TASK ITEM> Can you render the listing below as a JSON list of strings, with one string per line and blank lines omitted?
RECORDS TO PROCESS section start
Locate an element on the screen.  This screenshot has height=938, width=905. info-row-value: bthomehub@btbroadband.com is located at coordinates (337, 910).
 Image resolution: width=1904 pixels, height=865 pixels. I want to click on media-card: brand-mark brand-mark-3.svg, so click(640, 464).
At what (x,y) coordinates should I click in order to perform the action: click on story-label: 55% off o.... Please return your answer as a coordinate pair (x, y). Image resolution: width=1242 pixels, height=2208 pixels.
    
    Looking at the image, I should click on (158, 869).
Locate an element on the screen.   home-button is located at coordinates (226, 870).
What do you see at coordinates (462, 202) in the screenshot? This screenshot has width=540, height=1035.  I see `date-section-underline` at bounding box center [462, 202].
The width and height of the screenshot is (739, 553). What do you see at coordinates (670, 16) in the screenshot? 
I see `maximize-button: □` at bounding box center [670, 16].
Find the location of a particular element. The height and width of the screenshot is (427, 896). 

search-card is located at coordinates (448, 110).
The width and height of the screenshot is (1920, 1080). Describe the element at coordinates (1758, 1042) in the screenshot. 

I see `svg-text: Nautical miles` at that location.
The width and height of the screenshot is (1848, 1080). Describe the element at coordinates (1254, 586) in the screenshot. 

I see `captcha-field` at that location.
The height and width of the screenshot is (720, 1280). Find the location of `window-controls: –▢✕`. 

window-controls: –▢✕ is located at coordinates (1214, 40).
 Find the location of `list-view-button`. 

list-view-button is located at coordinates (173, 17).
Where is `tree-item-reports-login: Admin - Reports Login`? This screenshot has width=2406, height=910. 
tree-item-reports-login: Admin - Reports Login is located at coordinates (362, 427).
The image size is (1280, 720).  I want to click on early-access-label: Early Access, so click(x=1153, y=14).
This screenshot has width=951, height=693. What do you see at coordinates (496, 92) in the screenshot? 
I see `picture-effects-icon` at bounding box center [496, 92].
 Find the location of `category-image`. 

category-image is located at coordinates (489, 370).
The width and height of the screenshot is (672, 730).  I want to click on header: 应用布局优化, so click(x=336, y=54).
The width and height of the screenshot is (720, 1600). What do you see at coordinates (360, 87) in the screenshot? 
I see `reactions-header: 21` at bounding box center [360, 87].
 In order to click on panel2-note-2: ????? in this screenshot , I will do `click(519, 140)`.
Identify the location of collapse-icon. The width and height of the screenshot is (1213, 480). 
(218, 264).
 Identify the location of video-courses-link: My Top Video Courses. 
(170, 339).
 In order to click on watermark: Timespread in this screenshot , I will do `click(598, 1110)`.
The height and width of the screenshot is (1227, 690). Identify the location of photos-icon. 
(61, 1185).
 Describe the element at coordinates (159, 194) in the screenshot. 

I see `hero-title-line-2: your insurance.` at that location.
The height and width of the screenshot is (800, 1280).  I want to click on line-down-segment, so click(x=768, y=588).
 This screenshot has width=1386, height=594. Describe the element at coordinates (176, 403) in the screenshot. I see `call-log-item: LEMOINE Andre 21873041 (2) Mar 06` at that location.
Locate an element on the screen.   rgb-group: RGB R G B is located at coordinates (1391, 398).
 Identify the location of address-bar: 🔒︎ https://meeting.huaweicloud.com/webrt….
RECORDS TO PROCESS section end
REPLY TO THE TASK>
[
  "Locate an element on the screen.  This screenshot has height=938, width=905. info-row-value: bthomehub@btbroadband.com is located at coordinates (337, 910).",
  " Image resolution: width=1904 pixels, height=865 pixels. I want to click on media-card: brand-mark brand-mark-3.svg, so click(640, 464).",
  "At what (x,y) coordinates should I click in order to perform the action: click on story-label: 55% off o.... Please return your answer as a coordinate pair (x, y). Image resolution: width=1242 pixels, height=2208 pixels.",
  "    Looking at the image, I should click on (158, 869).",
  "Locate an element on the screen.   home-button is located at coordinates (226, 870).",
  "What do you see at coordinates (462, 202) in the screenshot? This screenshot has width=540, height=1035.  I see `date-section-underline` at bounding box center [462, 202].",
  "The width and height of the screenshot is (739, 553). What do you see at coordinates (670, 16) in the screenshot? ",
  "I see `maximize-button: □` at bounding box center [670, 16].",
  "Find the location of a particular element. The height and width of the screenshot is (427, 896). ",
  "search-card is located at coordinates (448, 110).",
  "The width and height of the screenshot is (1920, 1080). Describe the element at coordinates (1758, 1042) in the screenshot. ",
  "I see `svg-text: Nautical miles` at that location.",
  "The width and height of the screenshot is (1848, 1080). Describe the element at coordinates (1254, 586) in the screenshot. ",
  "I see `captcha-field` at that location.",
  "The height and width of the screenshot is (720, 1280). Find the location of `window-controls: –▢✕`. ",
  "window-controls: –▢✕ is located at coordinates (1214, 40).",
  " Find the location of `list-view-button`. ",
  "list-view-button is located at coordinates (173, 17).",
  "Where is `tree-item-reports-login: Admin - Reports Login`? This screenshot has width=2406, height=910. ",
  "tree-item-reports-login: Admin - Reports Login is located at coordinates (362, 427).",
  "The image size is (1280, 720).  I want to click on early-access-label: Early Access, so click(x=1153, y=14).",
  "This screenshot has width=951, height=693. What do you see at coordinates (496, 92) in the screenshot? ",
  "I see `picture-effects-icon` at bounding box center [496, 92].",
  " Find the location of `category-image`. ",
  "category-image is located at coordinates (489, 370).",
  "The width and height of the screenshot is (672, 730).  I want to click on header: 应用布局优化, so click(x=336, y=54).",
  "The width and height of the screenshot is (720, 1600). What do you see at coordinates (360, 87) in the screenshot? ",
  "I see `reactions-header: 21` at bounding box center [360, 87].",
  " In order to click on panel2-note-2: ????? in this screenshot , I will do `click(519, 140)`.",
  "Identify the location of collapse-icon. The width and height of the screenshot is (1213, 480). ",
  "(218, 264).",
  " Identify the location of video-courses-link: My Top Video Courses. ",
  "(170, 339).",
  " In order to click on watermark: Timespread in this screenshot , I will do `click(598, 1110)`.",
  "The height and width of the screenshot is (1227, 690). Identify the location of photos-icon. ",
  "(61, 1185).",
  " Describe the element at coordinates (159, 194) in the screenshot. ",
  "I see `hero-title-line-2: your insurance.` at that location.",
  "The height and width of the screenshot is (800, 1280).  I want to click on line-down-segment, so click(x=768, y=588).",
  " This screenshot has width=1386, height=594. Describe the element at coordinates (176, 403) in the screenshot. I see `call-log-item: LEMOINE Andre 21873041 (2) Mar 06` at that location.",
  "Locate an element on the screen.   rgb-group: RGB R G B is located at coordinates (1391, 398).",
  " Identify the location of address-bar: 🔒︎ https://meeting.huaweicloud.com/webrt…."
]